### What the task asks
Wherever "computer" turns up in a line of the entries below, that line counts. Say how many such lines there are, with no other words.

*** Opening Exercise inputs ***

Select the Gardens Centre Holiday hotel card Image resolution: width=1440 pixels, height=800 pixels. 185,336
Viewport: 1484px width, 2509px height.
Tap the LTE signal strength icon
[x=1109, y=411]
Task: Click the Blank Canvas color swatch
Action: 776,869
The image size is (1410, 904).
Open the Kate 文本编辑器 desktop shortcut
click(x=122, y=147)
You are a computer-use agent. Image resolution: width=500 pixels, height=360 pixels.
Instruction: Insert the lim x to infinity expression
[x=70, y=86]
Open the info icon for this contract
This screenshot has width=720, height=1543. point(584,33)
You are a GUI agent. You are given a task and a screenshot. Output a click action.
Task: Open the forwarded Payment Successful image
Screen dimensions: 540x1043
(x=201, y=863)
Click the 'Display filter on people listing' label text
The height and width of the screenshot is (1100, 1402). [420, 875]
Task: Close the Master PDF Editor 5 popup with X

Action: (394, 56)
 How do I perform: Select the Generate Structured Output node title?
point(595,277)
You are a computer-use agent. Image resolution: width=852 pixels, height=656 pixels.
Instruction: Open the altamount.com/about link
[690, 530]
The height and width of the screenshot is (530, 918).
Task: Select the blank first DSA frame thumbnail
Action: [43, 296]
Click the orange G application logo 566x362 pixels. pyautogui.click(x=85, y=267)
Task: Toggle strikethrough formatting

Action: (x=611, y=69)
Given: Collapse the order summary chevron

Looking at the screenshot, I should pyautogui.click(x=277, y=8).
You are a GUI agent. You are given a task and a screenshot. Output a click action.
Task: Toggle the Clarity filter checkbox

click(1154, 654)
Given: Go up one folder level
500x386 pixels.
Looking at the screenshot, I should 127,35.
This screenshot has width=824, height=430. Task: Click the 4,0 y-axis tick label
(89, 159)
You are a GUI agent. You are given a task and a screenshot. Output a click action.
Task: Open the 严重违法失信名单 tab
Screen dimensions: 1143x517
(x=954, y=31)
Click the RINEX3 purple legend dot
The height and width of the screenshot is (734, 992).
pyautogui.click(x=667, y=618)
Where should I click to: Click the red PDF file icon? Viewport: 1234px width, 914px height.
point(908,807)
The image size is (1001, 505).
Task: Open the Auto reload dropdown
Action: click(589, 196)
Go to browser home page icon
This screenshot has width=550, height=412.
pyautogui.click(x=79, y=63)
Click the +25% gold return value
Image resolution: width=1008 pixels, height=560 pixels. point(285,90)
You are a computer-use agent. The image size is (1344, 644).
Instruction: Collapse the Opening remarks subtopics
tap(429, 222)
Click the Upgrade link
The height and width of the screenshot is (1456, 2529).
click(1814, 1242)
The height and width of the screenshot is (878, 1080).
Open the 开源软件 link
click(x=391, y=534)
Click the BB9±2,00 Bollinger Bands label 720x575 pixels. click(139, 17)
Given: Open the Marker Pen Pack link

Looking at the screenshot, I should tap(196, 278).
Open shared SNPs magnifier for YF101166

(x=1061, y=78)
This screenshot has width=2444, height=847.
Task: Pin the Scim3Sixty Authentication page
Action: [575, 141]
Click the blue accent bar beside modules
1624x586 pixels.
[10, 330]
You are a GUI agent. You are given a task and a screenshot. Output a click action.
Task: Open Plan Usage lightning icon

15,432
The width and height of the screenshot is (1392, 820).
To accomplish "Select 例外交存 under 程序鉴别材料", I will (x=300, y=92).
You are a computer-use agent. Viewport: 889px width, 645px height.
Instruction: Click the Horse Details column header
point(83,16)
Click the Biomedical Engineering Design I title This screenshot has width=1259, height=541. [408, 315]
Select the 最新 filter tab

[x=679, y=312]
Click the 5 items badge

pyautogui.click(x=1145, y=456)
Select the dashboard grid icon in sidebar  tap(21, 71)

*** Closing Exercise inputs ***

### Answer space
4